有線はケーブルが必要ですが、通信が安定しやすく、電波干渉の影響を受けにくい点が強みです。動画配信、オンラインゲーム、大容量ファイル転送、業務用端末などでは有線接続が有利な場合があります。
接続が不安定なときは、ルーターとの距離、障害物、同時接続台数、周波数帯、端末側の設定を確認すると改善することがあります。
Wi-Fiが遅いときに確認すること
Wi-Fiが遅い、切れる、つながりにくいと感じるときは、いくつかの原因が考えられます。ルーターから離れすぎている、壁や家具が電波を遮っている、同時に多くの端末が接続している、古い機器を使っている、周囲の電波と干渉しているなどです。
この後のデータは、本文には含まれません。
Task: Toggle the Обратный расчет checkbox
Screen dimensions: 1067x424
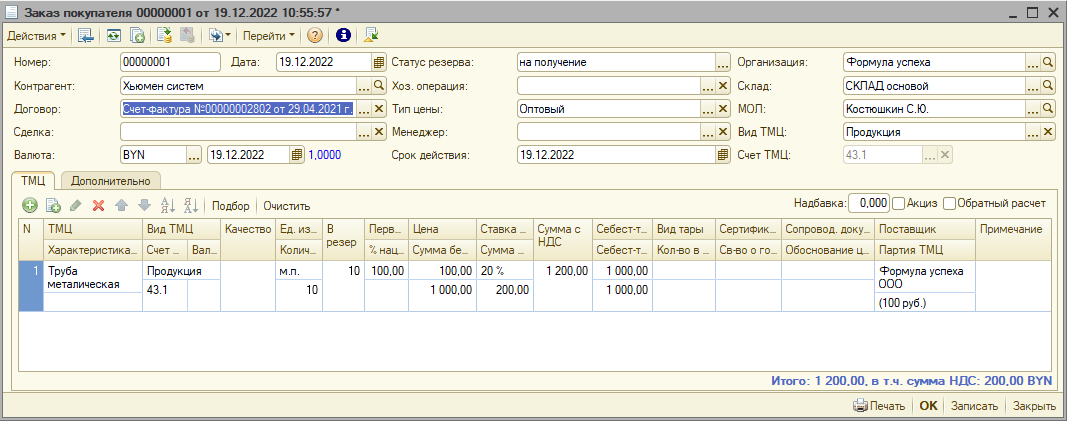Action: [949, 203]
まずはルーターの近くで速度が改善するか確認すると、距離や障害物の影響を切り分けやすくなります。再起動で改善することもありますが、何度も同じ問題が起きる場合は、設置場所や機器の見直しが必要です。
2.4GHz帯は遠くまで届きやすい一方、家電や他の機器と干渉しやすい特徴があります。5GHz帯は比較的高速ですが、壁などの障害物に弱い傾向があります。最近のルーターでは自動で切り替える機能もあります。
まとめ
無線通信とは、ケーブルを使わずに情報をやり取りする仕組みです。Wi-Fiはネットワーク接続、Bluetoothは周辺機器接続、テザリングはスマートフォン経由のインターネット接続でよく使われます。
それぞれの違いを知っておくと、接続トラブルの切り分けや、仕事環境の整備に役立ちます。便利さだけでなく、電波状況、セキュリティ、通信容量、有線との使い分けも意識して利用しましょう。